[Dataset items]
■ ■ ■ ■
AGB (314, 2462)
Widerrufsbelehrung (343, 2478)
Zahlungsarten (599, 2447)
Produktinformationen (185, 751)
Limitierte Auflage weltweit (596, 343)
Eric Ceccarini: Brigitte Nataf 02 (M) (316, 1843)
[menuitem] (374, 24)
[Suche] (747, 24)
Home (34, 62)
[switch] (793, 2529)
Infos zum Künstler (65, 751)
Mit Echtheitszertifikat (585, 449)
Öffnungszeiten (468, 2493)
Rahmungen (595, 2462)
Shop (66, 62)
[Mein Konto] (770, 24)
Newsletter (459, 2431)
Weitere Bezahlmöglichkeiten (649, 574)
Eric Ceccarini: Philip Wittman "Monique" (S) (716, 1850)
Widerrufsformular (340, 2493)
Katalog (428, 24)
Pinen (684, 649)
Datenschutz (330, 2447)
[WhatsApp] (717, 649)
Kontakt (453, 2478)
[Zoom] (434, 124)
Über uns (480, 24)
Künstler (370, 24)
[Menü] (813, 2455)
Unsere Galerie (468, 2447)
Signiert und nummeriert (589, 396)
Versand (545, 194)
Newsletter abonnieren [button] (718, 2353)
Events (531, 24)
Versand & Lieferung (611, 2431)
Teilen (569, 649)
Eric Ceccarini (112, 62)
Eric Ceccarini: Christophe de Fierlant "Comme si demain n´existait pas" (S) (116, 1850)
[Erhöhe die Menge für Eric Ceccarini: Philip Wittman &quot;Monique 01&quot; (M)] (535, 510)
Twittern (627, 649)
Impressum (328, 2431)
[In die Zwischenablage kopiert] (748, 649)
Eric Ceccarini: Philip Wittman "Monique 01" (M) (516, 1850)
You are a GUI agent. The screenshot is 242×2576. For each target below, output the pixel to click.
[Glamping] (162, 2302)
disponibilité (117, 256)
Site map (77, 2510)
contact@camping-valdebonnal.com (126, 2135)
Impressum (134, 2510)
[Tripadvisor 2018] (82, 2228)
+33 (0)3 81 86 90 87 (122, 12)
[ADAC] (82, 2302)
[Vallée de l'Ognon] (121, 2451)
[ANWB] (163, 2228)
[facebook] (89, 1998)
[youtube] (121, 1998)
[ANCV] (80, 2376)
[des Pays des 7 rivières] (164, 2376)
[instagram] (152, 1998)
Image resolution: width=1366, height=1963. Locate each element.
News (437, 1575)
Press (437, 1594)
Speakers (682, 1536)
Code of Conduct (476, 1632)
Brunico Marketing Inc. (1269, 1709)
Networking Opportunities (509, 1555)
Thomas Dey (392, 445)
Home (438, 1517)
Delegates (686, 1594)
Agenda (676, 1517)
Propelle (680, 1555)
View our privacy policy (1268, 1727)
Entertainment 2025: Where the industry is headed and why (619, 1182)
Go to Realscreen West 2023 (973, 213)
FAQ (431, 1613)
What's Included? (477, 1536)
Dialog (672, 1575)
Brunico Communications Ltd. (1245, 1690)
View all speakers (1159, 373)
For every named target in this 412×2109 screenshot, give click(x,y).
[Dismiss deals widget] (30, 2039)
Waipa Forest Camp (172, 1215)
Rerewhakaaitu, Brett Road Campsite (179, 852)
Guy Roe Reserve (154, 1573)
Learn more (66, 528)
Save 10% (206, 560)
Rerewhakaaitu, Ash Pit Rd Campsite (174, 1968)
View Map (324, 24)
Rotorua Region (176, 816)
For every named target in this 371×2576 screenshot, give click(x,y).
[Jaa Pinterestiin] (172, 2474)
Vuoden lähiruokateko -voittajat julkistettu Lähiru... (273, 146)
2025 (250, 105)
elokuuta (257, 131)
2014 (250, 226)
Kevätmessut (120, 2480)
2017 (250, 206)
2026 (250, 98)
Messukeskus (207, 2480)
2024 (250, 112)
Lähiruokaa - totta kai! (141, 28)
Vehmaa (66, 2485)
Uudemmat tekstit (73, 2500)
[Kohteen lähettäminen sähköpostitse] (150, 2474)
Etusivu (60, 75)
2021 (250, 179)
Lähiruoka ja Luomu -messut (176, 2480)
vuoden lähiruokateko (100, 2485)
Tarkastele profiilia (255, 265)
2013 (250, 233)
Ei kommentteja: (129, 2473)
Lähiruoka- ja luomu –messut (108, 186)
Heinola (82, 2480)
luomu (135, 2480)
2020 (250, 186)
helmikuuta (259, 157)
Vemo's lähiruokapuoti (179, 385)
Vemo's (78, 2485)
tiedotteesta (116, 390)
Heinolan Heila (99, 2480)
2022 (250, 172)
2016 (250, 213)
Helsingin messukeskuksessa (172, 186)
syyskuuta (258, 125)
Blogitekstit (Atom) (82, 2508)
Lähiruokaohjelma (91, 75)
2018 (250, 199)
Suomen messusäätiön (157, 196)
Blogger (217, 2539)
■ ■ ■ ■
The task: Exactly as they appear above, the records are to be transcribed in full.

Completed exercise:
AGB (314, 2462)
Widerrufsbelehrung (343, 2478)
Zahlungsarten (599, 2447)
Produktinformationen (185, 751)
Limitierte Auflage weltweit (596, 343)
Eric Ceccarini: Brigitte Nataf 02 (M) (316, 1843)
[menuitem] (374, 24)
[Suche] (747, 24)
Home (34, 62)
[switch] (793, 2529)
Infos zum Künstler (65, 751)
Mit Echtheitszertifikat (585, 449)
Öffnungszeiten (468, 2493)
Rahmungen (595, 2462)
Shop (66, 62)
[Mein Konto] (770, 24)
Newsletter (459, 2431)
Weitere Bezahlmöglichkeiten (649, 574)
Eric Ceccarini: Philip Wittman "Monique" (S) (716, 1850)
Widerrufsformular (340, 2493)
Katalog (428, 24)
Pinen (684, 649)
Datenschutz (330, 2447)
[WhatsApp] (717, 649)
Kontakt (453, 2478)
[Zoom] (434, 124)
Über uns (480, 24)
Künstler (370, 24)
[Menü] (813, 2455)
Unsere Galerie (468, 2447)
Signiert und nummeriert (589, 396)
Versand (545, 194)
Newsletter abonnieren [button] (718, 2353)
Events (531, 24)
Versand & Lieferung (611, 2431)
Teilen (569, 649)
Eric Ceccarini (112, 62)
Eric Ceccarini: Christophe de Fierlant "Comme si demain n´existait pas" (S) (116, 1850)
[Erhöhe die Menge für Eric Ceccarini: Philip Wittman &quot;Monique 01&quot; (M)] (535, 510)
Twittern (627, 649)
Impressum (328, 2431)
[In die Zwischenablage kopiert] (748, 649)
Eric Ceccarini: Philip Wittman "Monique 01" (M) (516, 1850)
You are a GUI agent. The screenshot is 242×2576. For each target below, output the pixel to click.
[Glamping] (162, 2302)
disponibilité (117, 256)
Site map (77, 2510)
contact@camping-valdebonnal.com (126, 2135)
Impressum (134, 2510)
[Tripadvisor 2018] (82, 2228)
+33 (0)3 81 86 90 87 (122, 12)
[ADAC] (82, 2302)
[Vallée de l'Ognon] (121, 2451)
[ANWB] (163, 2228)
[facebook] (89, 1998)
[youtube] (121, 1998)
[ANCV] (80, 2376)
[des Pays des 7 rivières] (164, 2376)
[instagram] (152, 1998)
Image resolution: width=1366, height=1963. Locate each element.
News (437, 1575)
Press (437, 1594)
Speakers (682, 1536)
Code of Conduct (476, 1632)
Brunico Marketing Inc. (1269, 1709)
Networking Opportunities (509, 1555)
Thomas Dey (392, 445)
Home (438, 1517)
Delegates (686, 1594)
Agenda (676, 1517)
Propelle (680, 1555)
View our privacy policy (1268, 1727)
Entertainment 2025: Where the industry is headed and why (619, 1182)
Go to Realscreen West 2023 (973, 213)
FAQ (431, 1613)
What's Included? (477, 1536)
Dialog (672, 1575)
Brunico Communications Ltd. (1245, 1690)
View all speakers (1159, 373)
For every named target in this 412×2109 screenshot, give click(x,y).
[Dismiss deals widget] (30, 2039)
Waipa Forest Camp (172, 1215)
Rerewhakaaitu, Brett Road Campsite (179, 852)
Guy Roe Reserve (154, 1573)
Learn more (66, 528)
Save 10% (206, 560)
Rerewhakaaitu, Ash Pit Rd Campsite (174, 1968)
View Map (324, 24)
Rotorua Region (176, 816)
For every named target in this 371×2576 screenshot, give click(x,y).
[Jaa Pinterestiin] (172, 2474)
Vuoden lähiruokateko -voittajat julkistettu Lähiru... (273, 146)
2025 (250, 105)
elokuuta (257, 131)
2014 (250, 226)
Kevätmessut (120, 2480)
2017 (250, 206)
2026 (250, 98)
Messukeskus (207, 2480)
2024 (250, 112)
Lähiruokaa - totta kai! (141, 28)
Vehmaa (66, 2485)
Uudemmat tekstit (73, 2500)
[Kohteen lähettäminen sähköpostitse] (150, 2474)
Etusivu (60, 75)
2021 (250, 179)
Lähiruoka ja Luomu -messut (176, 2480)
vuoden lähiruokateko (100, 2485)
Tarkastele profiilia (255, 265)
2013 (250, 233)
Ei kommentteja: (129, 2473)
Lähiruoka- ja luomu –messut (108, 186)
Heinola (82, 2480)
luomu (135, 2480)
2020 (250, 186)
helmikuuta (259, 157)
Vemo's lähiruokapuoti (179, 385)
Vemo's (78, 2485)
tiedotteesta (116, 390)
Heinolan Heila (99, 2480)
2022 (250, 172)
2016 (250, 213)
Helsingin messukeskuksessa (172, 186)
syyskuuta (258, 125)
Blogitekstit (Atom) (82, 2508)
Lähiruokaohjelma (91, 75)
2018 (250, 199)
Suomen messusäätiön (157, 196)
Blogger (217, 2539)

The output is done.